▶ ASSIGNMENT:
Having found the line containing "You are a computer-use agent. This" in the records below, copy that line and each later one exactly, dropping pictures.

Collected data
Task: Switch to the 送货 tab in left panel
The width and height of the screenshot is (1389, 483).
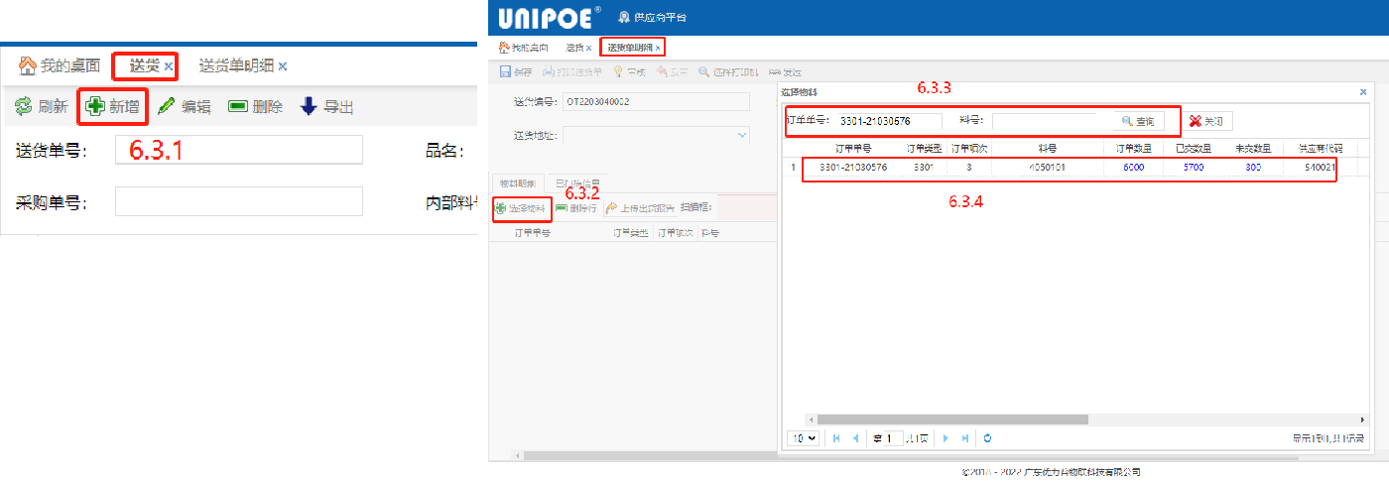Action: pos(145,66)
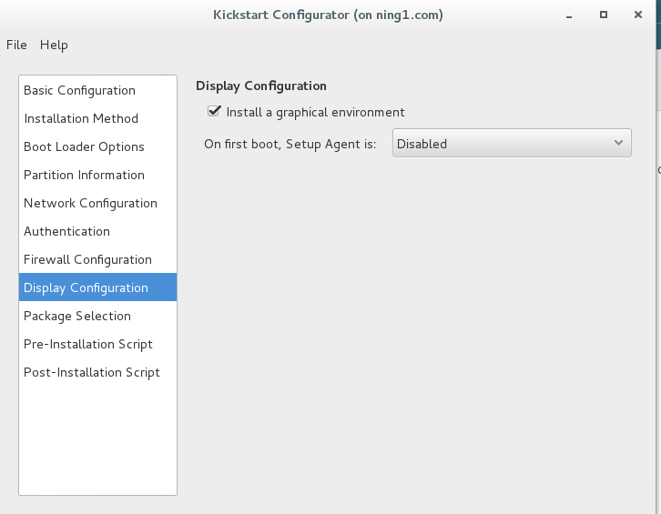
Task: Close the Kickstart Configurator window
Action: tap(635, 15)
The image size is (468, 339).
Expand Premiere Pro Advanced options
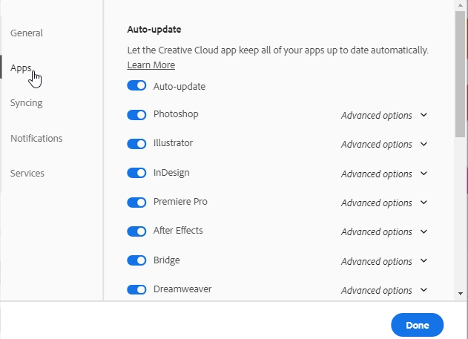[383, 203]
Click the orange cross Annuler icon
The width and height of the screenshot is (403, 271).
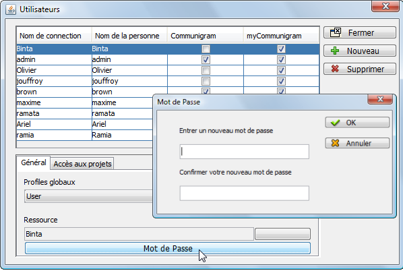(x=335, y=143)
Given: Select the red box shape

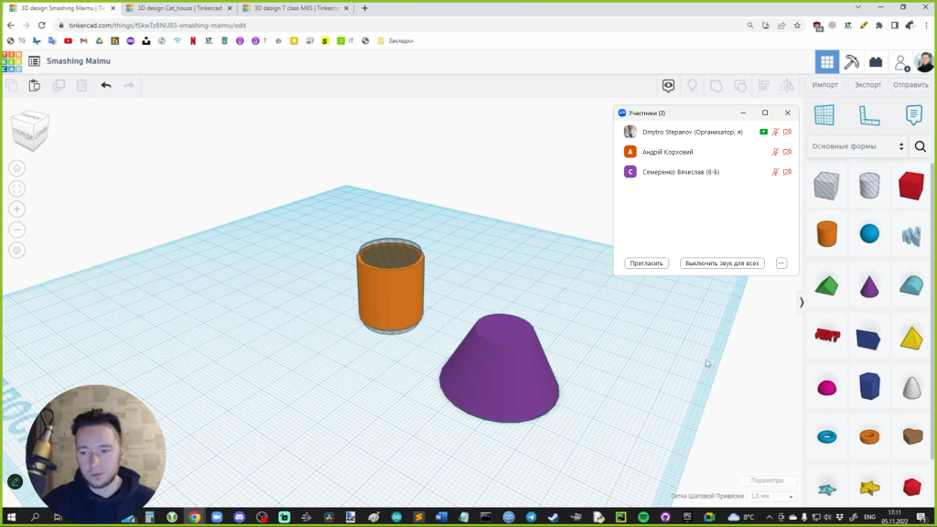Looking at the screenshot, I should [910, 186].
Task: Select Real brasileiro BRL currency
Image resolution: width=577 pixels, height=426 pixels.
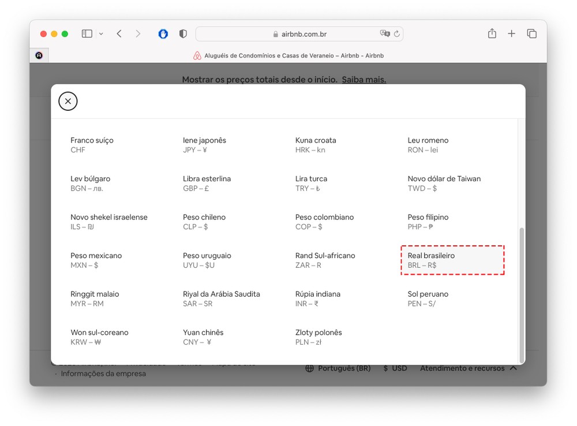Action: [x=452, y=260]
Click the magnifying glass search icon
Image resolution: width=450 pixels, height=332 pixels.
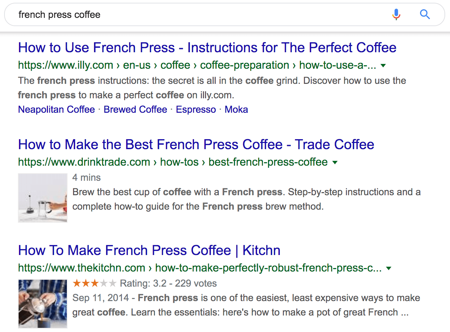tap(425, 14)
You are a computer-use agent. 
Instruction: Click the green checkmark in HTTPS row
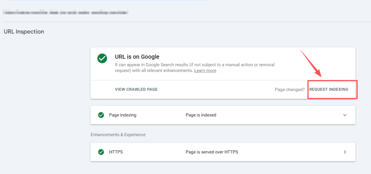click(101, 152)
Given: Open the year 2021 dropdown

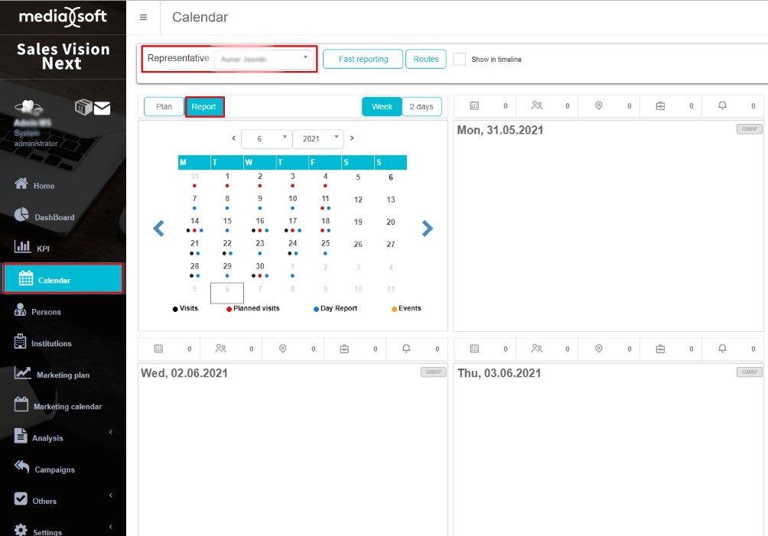Looking at the screenshot, I should point(317,139).
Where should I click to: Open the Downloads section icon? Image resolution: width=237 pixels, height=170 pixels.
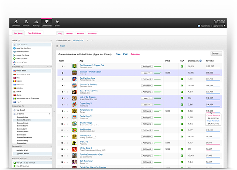pos(16,22)
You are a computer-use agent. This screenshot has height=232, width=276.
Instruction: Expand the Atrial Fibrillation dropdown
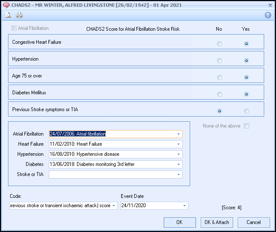[179, 134]
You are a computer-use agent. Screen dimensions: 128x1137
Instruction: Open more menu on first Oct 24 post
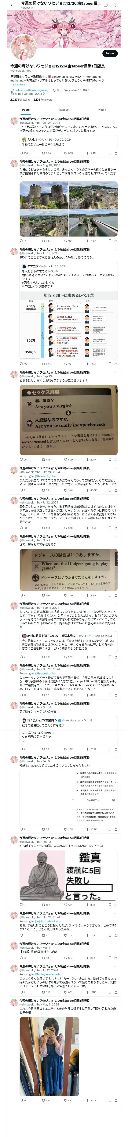coord(116,119)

▶ THE COMPLETED TASK:
You are a computer-use agent. This screenshot has height=232, width=276.
Instruction: Expand the Atrial Fibrillation dropdown
[179, 134]
You are a computer-use agent. Screen dimensions: 128x1137
Instruction: Open more menu on first Oct 24 post
coord(116,119)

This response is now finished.